- EXTRACTO DEL TEXTO:

★ ★ ★

Leyendo los artículos de la sección internacional de El País, he vuelto a encontrar una referencia a las lágrimas de Clinton. “Corrieron ríos de tinta sobre las lágrimas de Hillary. Como han corrido y correrán sobre su carácter gélido, lo que probablemente no hubiera sucedido en el caso de ser un hombre: ser frío en el caso de un político varón es incluso un elogio” dice Yolanda Monge en su crónica de hoy.

Y yo me pregunto. ¿Por qué a esta señora, que aspira a un cargo político, se le analiza el atuendo, el peinado, las joyas, las lágrimas, los zapatos? ¿A que no se está haciendo lo mismo con su oponente? ¿Están eligiendo los estadounidenses a una presidenta o a una modelo para promocionarse en un anuncio?

Hace unas semanas leí otro artículo, firmado por Soledad Gallego-Díaz (no paso por alto ninguna página en la que figure su firma) en la que la periodista se quejaba del acoso “sensiblero” al que se somete a la senadora Clinton por el hecho de ser mujer. Y la defendía por su ideario y su comportamiento político, que es lo que debería contemplar cualquier analista que se precie, cualquier tertuliano o paisano, cuando entre a valorar la capacidad de un candidato para el puesto al que aspira.

★ ★ ★

- TRABAJO POR REALIZAR:
- a) Contesta estas preguntas a partir del texto sobre las lágrimas de Clinton:
(i) ¿En qué sección de El País aparecen los artículos mencionados al comienzo?
(ii) ¿Quién firma la crónica citada en el primer párrafo?
(iii) ¿Con qué adjetivo se queja Soledad Gallego-Díaz del acoso a la senadora Clinton?
- b) Transcribe el pasaje del texto sobre las lágrimas de Clinton que comienza en "Hace unas semanas" y termina en "al que aspira.".
Las entradas proceden de una fuente distinta a la del texto.

[Datos almacenados]
★ ★ ★

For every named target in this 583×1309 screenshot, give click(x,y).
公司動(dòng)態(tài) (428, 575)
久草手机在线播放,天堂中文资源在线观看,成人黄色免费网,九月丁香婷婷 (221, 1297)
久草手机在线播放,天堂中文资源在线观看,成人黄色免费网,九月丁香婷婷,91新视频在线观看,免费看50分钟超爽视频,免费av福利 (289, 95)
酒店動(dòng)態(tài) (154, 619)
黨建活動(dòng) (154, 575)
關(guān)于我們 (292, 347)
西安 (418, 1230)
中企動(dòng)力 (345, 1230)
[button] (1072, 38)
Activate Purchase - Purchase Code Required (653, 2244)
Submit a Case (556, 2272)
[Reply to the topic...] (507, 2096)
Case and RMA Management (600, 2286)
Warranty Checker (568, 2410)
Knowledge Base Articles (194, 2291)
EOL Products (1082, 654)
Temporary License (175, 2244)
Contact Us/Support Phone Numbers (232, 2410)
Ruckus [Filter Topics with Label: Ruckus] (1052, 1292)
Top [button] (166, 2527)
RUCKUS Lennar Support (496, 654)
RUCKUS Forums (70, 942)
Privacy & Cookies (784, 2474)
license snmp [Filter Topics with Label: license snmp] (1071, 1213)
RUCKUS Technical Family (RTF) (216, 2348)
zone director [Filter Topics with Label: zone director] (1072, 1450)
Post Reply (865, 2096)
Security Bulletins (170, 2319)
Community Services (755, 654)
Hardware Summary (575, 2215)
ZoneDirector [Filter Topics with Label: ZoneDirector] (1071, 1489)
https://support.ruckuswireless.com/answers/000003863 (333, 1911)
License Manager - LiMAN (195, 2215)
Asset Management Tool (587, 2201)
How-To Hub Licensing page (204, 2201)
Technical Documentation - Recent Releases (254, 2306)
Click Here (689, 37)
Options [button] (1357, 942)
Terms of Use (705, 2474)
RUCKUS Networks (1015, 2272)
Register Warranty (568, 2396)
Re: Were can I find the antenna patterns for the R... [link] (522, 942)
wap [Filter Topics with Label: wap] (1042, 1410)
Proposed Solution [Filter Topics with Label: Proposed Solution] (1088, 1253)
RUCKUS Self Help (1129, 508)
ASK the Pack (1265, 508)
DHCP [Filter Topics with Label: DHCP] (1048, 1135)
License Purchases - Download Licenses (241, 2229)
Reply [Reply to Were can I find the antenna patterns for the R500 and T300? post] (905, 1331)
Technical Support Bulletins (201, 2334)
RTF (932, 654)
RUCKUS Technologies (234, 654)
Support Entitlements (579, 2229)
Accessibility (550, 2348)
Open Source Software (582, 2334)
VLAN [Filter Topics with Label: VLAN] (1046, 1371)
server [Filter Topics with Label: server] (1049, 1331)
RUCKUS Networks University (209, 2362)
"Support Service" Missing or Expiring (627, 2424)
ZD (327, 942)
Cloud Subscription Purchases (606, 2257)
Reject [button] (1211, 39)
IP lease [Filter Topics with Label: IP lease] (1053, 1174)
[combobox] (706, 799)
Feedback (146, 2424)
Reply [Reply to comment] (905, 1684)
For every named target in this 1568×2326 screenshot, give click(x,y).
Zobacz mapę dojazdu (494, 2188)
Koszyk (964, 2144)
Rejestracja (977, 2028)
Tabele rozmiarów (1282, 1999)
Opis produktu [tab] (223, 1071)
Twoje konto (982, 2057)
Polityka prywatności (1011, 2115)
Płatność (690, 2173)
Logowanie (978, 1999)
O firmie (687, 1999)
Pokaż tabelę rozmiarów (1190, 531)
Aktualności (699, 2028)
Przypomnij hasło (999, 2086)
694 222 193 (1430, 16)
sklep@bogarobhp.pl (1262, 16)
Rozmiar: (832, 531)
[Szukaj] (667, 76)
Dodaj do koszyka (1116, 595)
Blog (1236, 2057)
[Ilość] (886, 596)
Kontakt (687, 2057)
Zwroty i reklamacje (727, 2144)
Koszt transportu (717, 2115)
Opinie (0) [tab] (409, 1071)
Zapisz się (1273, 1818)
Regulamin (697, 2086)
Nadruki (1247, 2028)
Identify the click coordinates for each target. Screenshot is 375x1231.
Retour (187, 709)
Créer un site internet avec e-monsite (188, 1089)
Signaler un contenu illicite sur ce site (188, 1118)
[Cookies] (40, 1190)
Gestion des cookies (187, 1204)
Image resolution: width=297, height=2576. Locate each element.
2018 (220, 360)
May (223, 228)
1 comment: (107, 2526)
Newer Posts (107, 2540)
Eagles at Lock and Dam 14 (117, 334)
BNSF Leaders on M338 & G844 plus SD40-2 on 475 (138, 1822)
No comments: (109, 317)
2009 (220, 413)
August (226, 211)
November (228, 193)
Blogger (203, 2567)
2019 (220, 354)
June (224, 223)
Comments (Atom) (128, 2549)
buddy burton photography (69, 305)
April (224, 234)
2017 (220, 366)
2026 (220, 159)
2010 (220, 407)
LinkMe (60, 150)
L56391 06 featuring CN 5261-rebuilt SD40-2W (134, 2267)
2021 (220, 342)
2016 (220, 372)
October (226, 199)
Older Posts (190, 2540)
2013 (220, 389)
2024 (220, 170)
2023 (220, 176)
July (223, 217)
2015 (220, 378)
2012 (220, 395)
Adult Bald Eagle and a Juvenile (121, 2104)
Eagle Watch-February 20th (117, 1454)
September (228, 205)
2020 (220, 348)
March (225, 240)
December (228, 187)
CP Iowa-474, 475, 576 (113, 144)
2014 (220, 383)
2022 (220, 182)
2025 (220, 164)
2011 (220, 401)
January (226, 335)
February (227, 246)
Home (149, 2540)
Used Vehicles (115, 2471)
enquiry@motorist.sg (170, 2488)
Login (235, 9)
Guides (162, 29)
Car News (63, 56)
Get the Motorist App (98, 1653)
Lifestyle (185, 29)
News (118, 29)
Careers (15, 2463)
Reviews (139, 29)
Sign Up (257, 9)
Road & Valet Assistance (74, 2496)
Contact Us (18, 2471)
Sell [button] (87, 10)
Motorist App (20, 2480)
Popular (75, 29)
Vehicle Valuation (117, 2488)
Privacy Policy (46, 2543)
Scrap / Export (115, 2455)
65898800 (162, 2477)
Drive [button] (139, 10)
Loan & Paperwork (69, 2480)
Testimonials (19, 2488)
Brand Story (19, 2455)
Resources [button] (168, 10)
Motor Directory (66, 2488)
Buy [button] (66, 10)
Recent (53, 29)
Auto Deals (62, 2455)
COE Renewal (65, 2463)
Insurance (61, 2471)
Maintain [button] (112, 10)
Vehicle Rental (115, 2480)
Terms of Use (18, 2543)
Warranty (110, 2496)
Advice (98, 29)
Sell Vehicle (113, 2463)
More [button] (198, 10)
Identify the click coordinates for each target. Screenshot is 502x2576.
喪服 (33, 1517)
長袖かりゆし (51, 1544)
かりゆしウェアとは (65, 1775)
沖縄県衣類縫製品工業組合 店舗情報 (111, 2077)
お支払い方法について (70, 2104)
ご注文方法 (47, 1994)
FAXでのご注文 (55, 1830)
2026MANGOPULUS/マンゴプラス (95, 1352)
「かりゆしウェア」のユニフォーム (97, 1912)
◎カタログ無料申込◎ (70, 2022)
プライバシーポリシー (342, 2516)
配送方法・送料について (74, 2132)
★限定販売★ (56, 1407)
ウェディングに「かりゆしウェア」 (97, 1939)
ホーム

★ ★ ★

- RESPUESTAS POR TAREA:
- a)
(i) En la sección internacional.
(ii) Yolanda Monge.
(iii) "Sensiblero".

- b)
Hace unas semanas leí otro artículo, firmado por Soledad Gallego-Díaz (no paso por alto ninguna página en la que figure su firma) en la que la periodista se quejaba del acoso “sensiblero” al que se somete a la senadora Clinton por el hecho de ser mujer. Y la defendía por su ideario y su comportamiento político, que es lo que debería contemplar cualquier analista que se precie, cualquier tertuliano o paisano, cuando entre a valorar la capacidad de un candidato para el puesto al que aspira.